La différence ici ne provient que de sa définition : l’année tropique ne considère que la position du Soleil dans le ciel, alors que l’année sidérale (du latin « sider », étoiles) prend en compte les autres étoiles visibles. Il se trouve qu’à cause de la précession des équinoxes — là encore — il faut attendre quelques minutes de plus, pour que le Soleil rattrape la position des autres étoiles décalées à cause de la précession des équinoxes.

L’année anomalistique

Il s’agit de la durée entre deux passages de la Terre au périhélie.

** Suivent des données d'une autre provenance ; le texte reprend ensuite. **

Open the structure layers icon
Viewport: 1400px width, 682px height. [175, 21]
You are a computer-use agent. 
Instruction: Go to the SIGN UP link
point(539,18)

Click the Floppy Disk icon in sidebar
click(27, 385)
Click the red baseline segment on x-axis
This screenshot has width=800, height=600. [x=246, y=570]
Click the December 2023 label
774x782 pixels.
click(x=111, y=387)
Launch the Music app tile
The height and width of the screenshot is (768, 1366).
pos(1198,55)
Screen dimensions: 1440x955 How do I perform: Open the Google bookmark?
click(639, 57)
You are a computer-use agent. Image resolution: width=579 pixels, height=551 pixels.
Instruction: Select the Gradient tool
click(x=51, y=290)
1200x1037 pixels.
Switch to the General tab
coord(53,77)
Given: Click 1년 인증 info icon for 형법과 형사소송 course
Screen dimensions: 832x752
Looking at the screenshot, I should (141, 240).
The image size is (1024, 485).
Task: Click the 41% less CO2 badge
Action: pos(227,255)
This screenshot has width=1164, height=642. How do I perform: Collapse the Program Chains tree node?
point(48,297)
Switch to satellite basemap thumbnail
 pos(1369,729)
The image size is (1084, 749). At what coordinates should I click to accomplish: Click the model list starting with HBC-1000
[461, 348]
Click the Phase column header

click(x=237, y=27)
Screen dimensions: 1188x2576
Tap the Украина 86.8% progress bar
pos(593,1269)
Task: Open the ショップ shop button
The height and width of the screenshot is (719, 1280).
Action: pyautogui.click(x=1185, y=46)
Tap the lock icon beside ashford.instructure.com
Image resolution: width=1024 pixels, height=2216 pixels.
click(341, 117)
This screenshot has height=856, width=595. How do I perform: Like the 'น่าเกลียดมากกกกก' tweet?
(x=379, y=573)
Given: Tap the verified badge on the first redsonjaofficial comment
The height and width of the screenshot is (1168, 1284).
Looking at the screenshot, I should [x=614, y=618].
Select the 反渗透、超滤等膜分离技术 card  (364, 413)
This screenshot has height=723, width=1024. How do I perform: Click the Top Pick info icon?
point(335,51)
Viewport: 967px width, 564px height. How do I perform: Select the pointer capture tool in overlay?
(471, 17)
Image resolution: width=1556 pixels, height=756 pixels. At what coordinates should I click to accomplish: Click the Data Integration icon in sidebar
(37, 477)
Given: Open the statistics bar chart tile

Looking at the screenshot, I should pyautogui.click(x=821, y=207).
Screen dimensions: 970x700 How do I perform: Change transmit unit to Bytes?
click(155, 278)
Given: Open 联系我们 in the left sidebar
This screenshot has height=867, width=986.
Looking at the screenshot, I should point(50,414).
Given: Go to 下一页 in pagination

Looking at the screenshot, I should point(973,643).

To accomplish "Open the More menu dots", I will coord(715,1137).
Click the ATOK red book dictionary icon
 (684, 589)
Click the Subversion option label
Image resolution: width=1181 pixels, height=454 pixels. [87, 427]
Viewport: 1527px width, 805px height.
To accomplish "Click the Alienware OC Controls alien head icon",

L’orbite de la Terre autour du Soleil n’est pas un cercle parfait mais plutôt une légère ellipse. Il y a donc un point de l’orbite où la Terre est au plus proche du Soleil : c’est le périhélie (et également un point où il est au plus loin : l’aphélie).

Cette orbite elliptique se trouve être elle-même en rotation autour du Soleil : l’ellipse change d’orientation au fil des années, notamment à cause de l’influence gravitationnelle des autres planètes proches (comme Vénus) ou très massives (telle Jupiter) :

précession du périhélie
La précession du périhélie : l’orbite de la Terre se décale tous les ans). (image)

Il faut environ 112 000 ans pour que l’orbite fasse un tour complet.

L’année anomalistique dure 365 jours 6 h 13 min et 52,539 secondes, légèrement plus longue que l’année sidérale donc, le temps que la Terre rattrape le point de périgée qui s’est décalé (dans le même sens que la Terre) durant l’année précédente.

Conclusion


Notre définition du jour, ou de l’année provient toujours du cycle des astres. Historiquement, ça a toujours été les astronomes et les savants qui ont défini les calendriers et les horloges. Cependant, avec l’évolution de la science et de la connaissance, nos calendriers se sont précisés au fil des siècles et plusieurs définitions de « l’année » sont apparues.

Selon de quoi on parle, il convient donc de se mettre d’accord. Dans la vie courante, nous employons ainsi tout simplement le calendrier civil.